Work to complete »
A. According to the rule on security and sureties, whom does each surety appoint as its agent for service of papers?
B. Write out the passage of the rule on security and sureties starting with "3-02.900 Security; Proceedings" and going on through "3-02.910 Receivers.", substituting "Court Clerk" for "Clerk of the Court".

___ Article ___

3-02.900 Security; Proceedings Against Sureties.

Whenever these Rules, and any other relating to security, require or permit the giving of security by a party, and security is given in the form of a bond or stipulation or other undertaking with one or more sureties, each surety submits himself to the jurisdiction of the court and irrevocably appoints the Clerk of the Court as the surety’s agent upon whom any papers affecting the surety’s liability on the bond or undertaking may be served. The surety’s liability may be enforced on motion without the necessity of an independent action. The motion and such notice of the motion as the court prescribes may be served on the Clerk of the Court, who shall forthwith mail copies to the sureties if their addresses are known.

[History] Ord. 199 (11/12/03); Ord. 74 (5/5/88).


3-02.910 Receivers.

___ Records supplied ___

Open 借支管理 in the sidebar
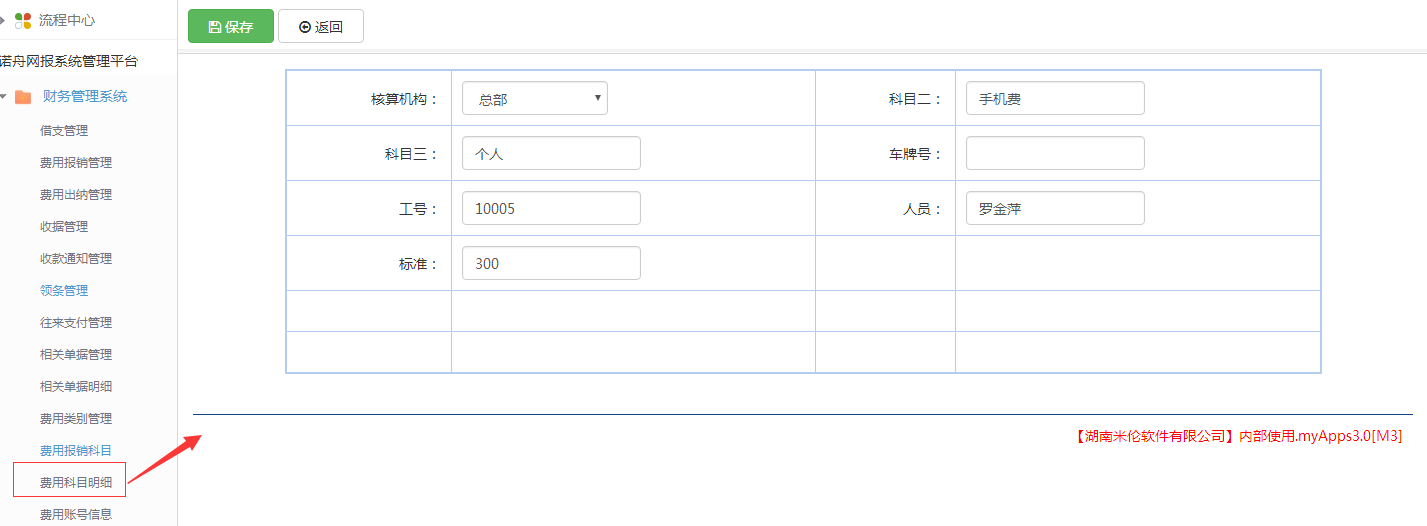1427x526 pixels. click(64, 130)
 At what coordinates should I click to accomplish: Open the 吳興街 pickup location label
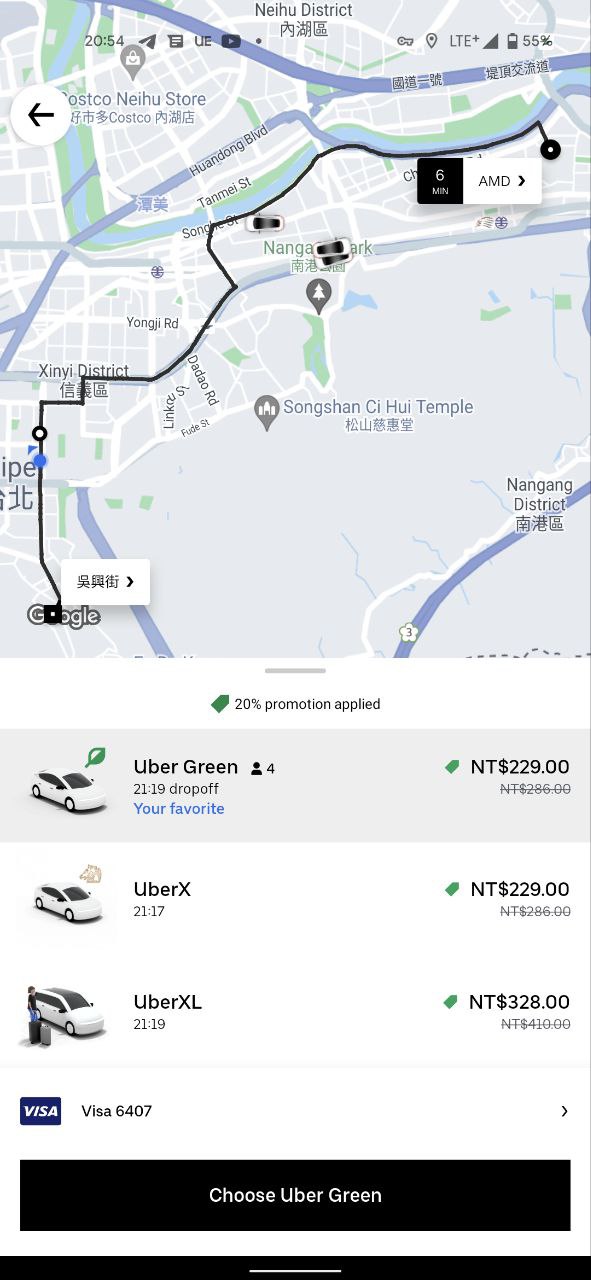coord(106,582)
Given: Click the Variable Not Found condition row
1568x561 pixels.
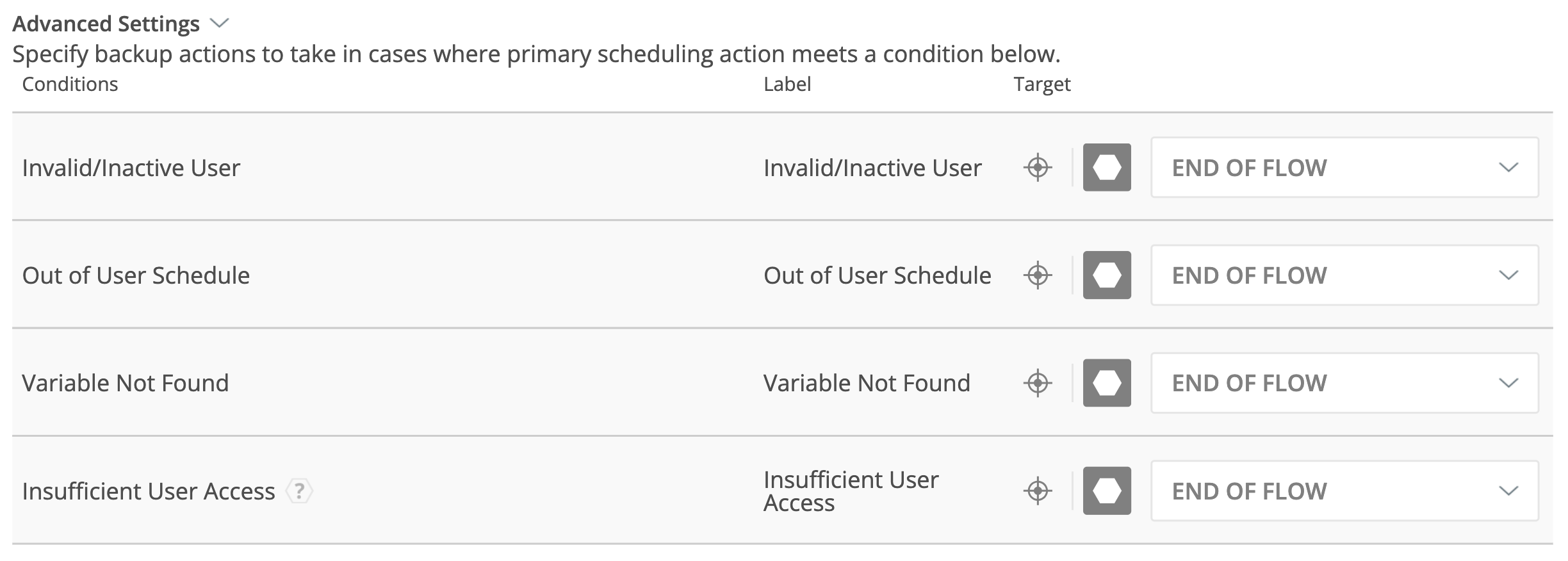Looking at the screenshot, I should 126,383.
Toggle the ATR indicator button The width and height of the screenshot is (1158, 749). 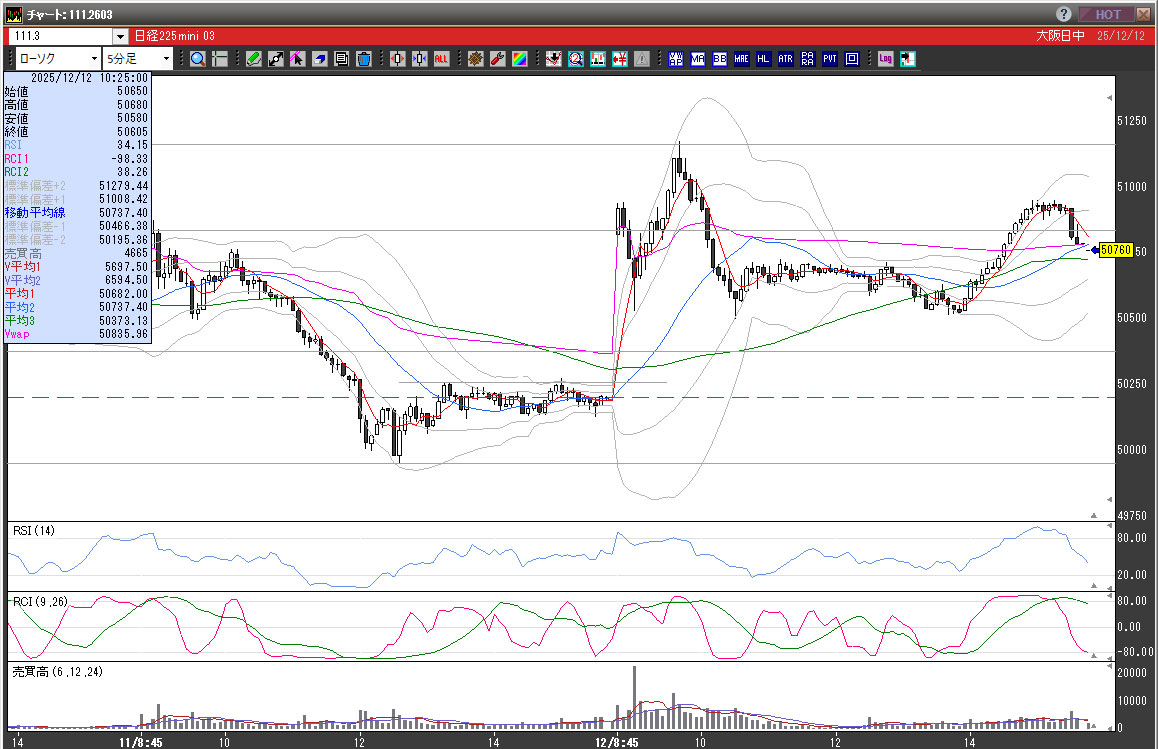[x=785, y=59]
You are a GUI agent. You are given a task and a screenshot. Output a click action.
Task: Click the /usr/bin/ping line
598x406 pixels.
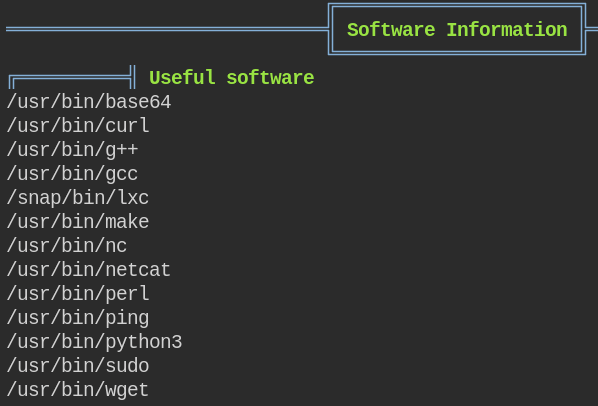tap(78, 318)
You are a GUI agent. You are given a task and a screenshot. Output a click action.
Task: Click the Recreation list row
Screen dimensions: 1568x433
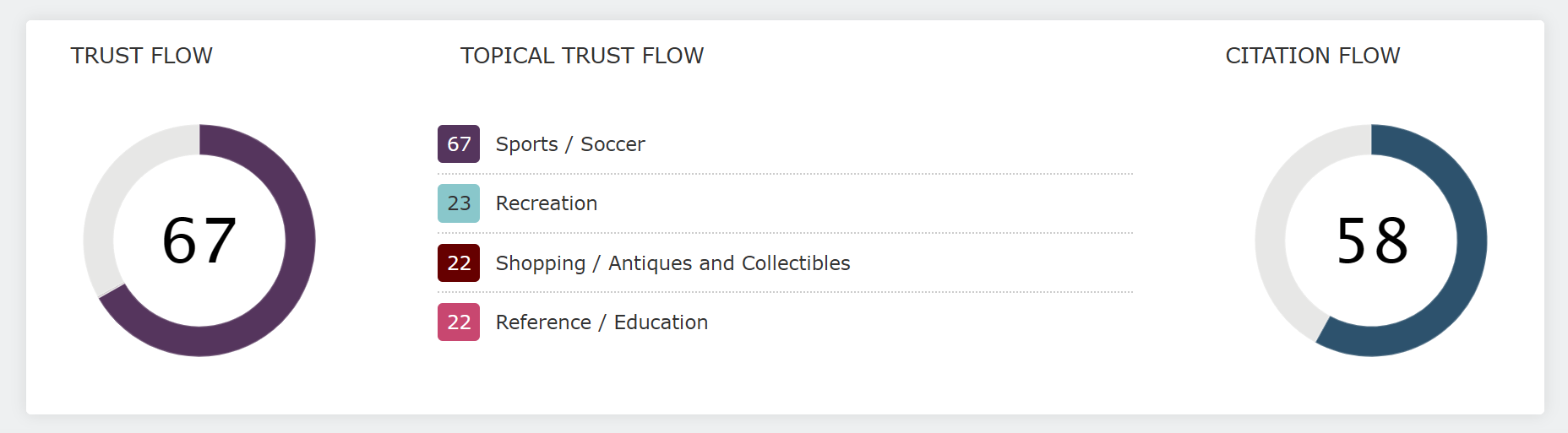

___

Answers in order »
A. The Clerk of the Court.

B.
3-02.900 Security; Proceedings Against Sureties.

Whenever these Rules, and any other relating to security, require or permit the giving of security by a party, and security is given in the form of a bond or stipulation or other undertaking with one or more sureties, each surety submits himself to the jurisdiction of the court and irrevocably appoints the Court Clerk as the surety’s agent upon whom any papers affecting the surety’s liability on the bond or undertaking may be served. The surety’s liability may be enforced on motion without the necessity of an independent action. The motion and such notice of the motion as the court prescribes may be served on the Court Clerk, who shall forthwith mail copies to the sureties if their addresses are known.

[History] Ord. 199 (11/12/03); Ord. 74 (5/5/88).


3-02.910 Receivers.